A pesar de este sentimiento de pérdida, el mamífero humano ha comprometido su voluntad y su sentido vital con el destino de la libido. El etólogo Desmond Morris interpretaba, siguiendo la tradición de Schopenhauer, o de los modernos sociobiólogos, que la Divina Comedia no era mucho más que un oculto monumento al amor sexual escrito por Dante. Desde los mitos grecorromanos, o desde El cantar de los cantares, lo humano, lo inhumano y lo divino se nos han aparecido doblados en dos lados.

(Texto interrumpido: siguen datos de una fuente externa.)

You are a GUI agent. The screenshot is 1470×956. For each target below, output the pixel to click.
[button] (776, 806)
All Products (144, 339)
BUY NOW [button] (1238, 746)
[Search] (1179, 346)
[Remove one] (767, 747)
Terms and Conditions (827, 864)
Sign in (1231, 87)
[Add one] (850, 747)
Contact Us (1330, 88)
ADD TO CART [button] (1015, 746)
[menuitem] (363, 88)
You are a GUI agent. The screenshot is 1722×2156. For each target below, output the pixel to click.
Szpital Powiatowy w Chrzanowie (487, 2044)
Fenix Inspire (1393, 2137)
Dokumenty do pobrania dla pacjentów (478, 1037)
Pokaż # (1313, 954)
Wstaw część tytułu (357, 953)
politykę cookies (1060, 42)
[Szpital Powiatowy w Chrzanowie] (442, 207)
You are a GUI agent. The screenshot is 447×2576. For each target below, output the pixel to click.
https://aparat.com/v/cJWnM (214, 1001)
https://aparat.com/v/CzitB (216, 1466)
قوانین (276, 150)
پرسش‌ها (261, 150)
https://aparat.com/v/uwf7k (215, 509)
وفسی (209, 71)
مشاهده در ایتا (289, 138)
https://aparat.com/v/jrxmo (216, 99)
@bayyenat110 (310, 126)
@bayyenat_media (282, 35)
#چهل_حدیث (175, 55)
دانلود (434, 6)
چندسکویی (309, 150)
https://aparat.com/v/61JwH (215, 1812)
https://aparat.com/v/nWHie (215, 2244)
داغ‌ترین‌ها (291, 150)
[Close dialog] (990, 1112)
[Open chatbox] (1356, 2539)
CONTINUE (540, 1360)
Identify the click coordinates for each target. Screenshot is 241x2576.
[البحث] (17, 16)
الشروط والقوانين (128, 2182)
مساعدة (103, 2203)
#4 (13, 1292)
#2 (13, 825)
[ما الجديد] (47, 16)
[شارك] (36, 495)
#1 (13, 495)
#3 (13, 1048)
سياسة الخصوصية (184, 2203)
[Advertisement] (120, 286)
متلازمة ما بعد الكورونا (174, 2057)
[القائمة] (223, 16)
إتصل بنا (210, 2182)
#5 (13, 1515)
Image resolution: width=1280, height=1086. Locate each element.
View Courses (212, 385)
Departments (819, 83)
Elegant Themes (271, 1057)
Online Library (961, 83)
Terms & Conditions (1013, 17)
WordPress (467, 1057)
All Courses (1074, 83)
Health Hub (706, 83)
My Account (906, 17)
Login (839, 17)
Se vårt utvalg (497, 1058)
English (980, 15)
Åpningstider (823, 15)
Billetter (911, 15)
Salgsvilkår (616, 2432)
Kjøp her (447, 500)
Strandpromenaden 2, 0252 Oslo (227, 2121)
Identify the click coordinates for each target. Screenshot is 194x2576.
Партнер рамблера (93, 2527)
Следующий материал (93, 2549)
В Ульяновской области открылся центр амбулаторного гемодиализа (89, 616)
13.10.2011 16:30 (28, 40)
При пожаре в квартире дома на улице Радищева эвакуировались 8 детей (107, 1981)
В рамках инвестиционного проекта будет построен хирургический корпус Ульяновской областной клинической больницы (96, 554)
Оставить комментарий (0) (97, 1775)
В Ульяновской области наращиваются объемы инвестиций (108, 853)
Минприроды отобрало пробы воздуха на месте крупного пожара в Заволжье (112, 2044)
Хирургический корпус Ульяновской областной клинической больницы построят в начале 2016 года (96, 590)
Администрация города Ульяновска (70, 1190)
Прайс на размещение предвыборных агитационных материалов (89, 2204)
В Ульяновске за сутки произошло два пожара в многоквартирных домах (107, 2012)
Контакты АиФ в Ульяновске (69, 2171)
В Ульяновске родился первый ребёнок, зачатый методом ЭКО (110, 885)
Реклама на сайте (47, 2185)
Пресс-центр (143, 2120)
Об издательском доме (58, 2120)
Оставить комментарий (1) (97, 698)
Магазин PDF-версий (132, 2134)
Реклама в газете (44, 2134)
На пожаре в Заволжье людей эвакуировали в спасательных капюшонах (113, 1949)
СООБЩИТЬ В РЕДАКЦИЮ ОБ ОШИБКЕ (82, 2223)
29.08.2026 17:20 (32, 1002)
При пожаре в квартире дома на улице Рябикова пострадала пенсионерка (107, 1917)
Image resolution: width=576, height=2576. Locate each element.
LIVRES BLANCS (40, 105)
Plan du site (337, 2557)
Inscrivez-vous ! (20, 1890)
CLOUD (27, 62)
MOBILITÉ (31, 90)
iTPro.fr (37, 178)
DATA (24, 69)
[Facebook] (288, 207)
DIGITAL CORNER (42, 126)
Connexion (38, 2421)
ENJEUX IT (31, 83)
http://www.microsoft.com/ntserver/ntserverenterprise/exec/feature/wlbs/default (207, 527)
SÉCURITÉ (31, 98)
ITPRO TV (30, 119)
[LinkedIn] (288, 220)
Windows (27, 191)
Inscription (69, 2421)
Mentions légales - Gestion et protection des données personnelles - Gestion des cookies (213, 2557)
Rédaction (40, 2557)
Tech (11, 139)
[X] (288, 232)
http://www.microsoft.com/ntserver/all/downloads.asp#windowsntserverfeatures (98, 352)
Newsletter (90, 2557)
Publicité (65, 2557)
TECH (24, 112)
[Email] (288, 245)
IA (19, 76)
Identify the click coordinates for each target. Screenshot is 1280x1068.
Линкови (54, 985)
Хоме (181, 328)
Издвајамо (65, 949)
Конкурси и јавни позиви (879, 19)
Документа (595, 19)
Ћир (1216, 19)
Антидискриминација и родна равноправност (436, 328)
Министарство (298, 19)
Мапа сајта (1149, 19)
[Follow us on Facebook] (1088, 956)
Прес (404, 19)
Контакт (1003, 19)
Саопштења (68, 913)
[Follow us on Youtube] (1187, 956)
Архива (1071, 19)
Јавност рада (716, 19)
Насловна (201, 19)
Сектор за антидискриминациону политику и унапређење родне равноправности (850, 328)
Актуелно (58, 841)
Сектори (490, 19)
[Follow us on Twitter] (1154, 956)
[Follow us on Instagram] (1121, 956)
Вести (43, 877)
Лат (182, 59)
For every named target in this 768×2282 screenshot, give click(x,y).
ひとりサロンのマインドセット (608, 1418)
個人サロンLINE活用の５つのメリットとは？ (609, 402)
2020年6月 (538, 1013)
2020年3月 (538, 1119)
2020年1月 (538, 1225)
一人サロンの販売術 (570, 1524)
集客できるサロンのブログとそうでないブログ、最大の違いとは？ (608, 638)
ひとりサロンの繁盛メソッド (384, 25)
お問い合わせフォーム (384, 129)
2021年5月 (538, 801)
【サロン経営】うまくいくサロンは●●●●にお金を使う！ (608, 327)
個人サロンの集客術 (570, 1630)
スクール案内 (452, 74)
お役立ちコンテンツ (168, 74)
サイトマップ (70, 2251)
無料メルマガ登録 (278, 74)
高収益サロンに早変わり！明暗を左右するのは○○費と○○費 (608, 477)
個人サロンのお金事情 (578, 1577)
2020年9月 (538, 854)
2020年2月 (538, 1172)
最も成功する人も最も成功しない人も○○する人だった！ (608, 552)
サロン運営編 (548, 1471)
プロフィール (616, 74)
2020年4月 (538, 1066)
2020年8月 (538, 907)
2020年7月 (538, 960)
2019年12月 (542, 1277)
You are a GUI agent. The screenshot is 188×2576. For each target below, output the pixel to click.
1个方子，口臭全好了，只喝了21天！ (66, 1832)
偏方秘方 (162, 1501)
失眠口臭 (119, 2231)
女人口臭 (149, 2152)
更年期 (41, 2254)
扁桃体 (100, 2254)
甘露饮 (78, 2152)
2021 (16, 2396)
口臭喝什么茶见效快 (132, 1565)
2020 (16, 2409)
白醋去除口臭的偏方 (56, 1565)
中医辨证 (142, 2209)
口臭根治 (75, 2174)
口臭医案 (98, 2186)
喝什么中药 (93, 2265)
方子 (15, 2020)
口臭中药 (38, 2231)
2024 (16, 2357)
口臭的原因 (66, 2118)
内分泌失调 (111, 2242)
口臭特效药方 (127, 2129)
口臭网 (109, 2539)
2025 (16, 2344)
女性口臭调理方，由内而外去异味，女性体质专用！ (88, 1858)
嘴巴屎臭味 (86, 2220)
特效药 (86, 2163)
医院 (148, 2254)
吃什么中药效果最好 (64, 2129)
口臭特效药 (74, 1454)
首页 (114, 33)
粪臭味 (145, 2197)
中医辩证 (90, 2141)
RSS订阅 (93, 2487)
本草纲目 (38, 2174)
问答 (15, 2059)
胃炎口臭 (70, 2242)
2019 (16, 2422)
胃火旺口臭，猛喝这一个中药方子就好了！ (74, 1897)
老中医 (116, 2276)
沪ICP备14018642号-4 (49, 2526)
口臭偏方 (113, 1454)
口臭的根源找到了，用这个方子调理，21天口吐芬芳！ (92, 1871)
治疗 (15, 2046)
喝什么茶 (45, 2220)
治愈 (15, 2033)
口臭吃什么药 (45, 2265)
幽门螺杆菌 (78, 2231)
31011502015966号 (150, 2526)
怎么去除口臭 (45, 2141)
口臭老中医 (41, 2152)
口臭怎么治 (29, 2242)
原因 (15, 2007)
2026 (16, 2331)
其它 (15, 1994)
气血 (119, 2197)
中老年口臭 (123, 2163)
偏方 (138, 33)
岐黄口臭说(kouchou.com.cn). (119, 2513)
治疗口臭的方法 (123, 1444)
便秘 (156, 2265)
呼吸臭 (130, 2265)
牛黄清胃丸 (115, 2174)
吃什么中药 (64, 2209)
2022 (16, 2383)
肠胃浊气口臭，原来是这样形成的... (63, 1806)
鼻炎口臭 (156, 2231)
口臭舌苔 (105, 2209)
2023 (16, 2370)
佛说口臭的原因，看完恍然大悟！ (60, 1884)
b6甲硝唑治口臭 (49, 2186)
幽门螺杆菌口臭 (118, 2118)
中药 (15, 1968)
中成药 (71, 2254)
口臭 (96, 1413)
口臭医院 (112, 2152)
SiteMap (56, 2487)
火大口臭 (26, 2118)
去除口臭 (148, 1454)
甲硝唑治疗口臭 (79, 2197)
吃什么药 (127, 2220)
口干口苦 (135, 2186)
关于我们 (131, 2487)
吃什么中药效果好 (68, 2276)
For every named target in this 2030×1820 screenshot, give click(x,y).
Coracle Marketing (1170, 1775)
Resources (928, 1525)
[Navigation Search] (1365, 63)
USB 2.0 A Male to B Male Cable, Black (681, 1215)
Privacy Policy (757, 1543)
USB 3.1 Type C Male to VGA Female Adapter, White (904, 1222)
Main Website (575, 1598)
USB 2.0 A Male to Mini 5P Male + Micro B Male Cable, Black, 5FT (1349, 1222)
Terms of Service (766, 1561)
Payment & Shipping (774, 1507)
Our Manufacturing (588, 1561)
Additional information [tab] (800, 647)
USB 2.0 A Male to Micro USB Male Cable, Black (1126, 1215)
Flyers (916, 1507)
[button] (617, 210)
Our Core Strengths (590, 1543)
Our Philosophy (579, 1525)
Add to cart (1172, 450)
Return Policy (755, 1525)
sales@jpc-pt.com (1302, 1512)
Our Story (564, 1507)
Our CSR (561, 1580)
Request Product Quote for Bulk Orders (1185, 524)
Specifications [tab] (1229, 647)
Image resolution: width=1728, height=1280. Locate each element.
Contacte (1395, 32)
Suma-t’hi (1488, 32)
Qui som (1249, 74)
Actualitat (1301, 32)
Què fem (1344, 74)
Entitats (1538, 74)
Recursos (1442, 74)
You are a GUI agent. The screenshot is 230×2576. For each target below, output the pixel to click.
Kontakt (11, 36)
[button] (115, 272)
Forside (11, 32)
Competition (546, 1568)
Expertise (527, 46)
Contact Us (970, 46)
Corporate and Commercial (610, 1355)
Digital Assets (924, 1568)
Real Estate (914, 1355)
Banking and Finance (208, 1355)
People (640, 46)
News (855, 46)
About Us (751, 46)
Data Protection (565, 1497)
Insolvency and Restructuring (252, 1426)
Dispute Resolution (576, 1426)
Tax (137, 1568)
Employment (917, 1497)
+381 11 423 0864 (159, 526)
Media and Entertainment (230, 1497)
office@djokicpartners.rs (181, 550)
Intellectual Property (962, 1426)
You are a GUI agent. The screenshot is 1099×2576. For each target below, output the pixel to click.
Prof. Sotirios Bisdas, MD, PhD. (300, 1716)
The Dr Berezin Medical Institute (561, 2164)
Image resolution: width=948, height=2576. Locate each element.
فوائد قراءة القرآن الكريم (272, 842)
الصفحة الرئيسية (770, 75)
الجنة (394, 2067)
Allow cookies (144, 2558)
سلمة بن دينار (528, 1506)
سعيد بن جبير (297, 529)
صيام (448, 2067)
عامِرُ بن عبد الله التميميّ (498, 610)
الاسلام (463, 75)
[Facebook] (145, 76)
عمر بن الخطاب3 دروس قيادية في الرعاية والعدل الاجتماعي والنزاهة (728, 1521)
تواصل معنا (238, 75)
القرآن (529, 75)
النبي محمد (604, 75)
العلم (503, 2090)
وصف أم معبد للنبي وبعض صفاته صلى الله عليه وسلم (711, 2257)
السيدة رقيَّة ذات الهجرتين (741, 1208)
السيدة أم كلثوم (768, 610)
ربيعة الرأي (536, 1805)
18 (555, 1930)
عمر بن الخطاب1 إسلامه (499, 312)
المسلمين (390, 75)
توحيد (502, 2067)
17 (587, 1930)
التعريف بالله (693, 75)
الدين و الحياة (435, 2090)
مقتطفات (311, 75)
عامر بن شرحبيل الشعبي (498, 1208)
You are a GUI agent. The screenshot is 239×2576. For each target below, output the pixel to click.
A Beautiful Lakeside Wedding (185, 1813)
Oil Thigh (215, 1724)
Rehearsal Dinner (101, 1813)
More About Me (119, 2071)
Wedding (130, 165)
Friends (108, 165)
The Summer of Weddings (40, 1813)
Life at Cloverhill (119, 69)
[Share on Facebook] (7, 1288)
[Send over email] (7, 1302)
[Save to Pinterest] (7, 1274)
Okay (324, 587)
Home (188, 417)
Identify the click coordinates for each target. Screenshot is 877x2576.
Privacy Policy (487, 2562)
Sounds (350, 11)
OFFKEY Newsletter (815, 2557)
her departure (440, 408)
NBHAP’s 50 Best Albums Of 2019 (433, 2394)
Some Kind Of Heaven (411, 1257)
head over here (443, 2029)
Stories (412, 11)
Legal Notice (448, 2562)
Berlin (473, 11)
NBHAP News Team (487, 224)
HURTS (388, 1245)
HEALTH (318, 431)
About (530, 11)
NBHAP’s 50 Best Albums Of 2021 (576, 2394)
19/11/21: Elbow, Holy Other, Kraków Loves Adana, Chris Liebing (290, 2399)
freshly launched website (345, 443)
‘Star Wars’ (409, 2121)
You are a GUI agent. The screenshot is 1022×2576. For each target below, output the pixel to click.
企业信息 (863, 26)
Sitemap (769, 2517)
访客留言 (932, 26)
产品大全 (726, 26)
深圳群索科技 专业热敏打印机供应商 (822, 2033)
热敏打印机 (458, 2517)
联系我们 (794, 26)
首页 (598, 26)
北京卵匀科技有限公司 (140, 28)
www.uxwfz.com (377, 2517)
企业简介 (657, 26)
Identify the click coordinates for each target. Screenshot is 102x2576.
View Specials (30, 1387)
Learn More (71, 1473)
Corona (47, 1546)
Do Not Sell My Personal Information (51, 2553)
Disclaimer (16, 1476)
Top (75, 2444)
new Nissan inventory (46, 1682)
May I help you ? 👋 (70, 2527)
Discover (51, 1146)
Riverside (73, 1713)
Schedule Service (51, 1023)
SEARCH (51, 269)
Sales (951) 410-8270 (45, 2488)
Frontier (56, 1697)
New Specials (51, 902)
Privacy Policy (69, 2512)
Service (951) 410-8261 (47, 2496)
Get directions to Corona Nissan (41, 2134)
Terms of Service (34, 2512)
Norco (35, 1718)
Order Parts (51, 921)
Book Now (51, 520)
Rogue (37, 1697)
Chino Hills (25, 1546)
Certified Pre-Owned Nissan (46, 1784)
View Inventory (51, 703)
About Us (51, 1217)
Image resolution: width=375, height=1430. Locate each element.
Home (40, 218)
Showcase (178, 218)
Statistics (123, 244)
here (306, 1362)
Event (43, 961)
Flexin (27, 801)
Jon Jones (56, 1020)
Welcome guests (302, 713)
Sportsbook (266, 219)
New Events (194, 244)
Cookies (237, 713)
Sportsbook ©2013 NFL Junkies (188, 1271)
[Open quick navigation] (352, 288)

Ser un animal sexual es estar radicalmente escindido, como los gigantes de las hijas de los hombres, o las bestias de las bellas. Los románticos descubrieron en este punto el origen de la herida trágica y también los místicos cristianos sintieron un santo temor por el amor (de Dios). El tiempo de la separación de los opuestos, seguido por armonías efímeras, se parece a lo que los metafísicos griegos llamaron «caos», «cosmos» o «physis» (según Felipe Marzoa), y que a menudo ha quedado envuelta en el lenguaje opaco de los símbolos, los mitos y los misterios. Aún faltaba mucho tiempo para que llegara Schopenhauer, o Helen Fisher.

La sociedad y la cultura humanas, que para Levi-Strauss se funda en la ley de la exogamia de grupos y en el tabú sexual del incesto, nunca pudo dejar de ser, sobre todo mientras existía la conciencia del enigma, una sociedad sexual, aunque fuera por vías más vecinas a la sublimación y la negación (al estilo del totalitarismo, según los freudomarxianos, o al estilo de la cristiandad tradicional).

El siglo XX fue, en cambio, eminentemente asertivo en lo que refiere al sexo. Con su emergencia de la cultura pop, la celebración de la hedoné posmoderna y la felicidad orgiástica, la ideología «sexualista» alcanzó su punto más álgido en los felices sesenta. Pero hoy muestra ya algunos síntomas de cansancio. No sólo por las críticas contra la heterosexualidad obligatoria, como las que dirigen los activistas «queer», sino ante todo, por aquellos que ya hablan abiertamente de «asexualidad». ¿Se estará realmente derrumbando el hermoso castillo de la sexualidad?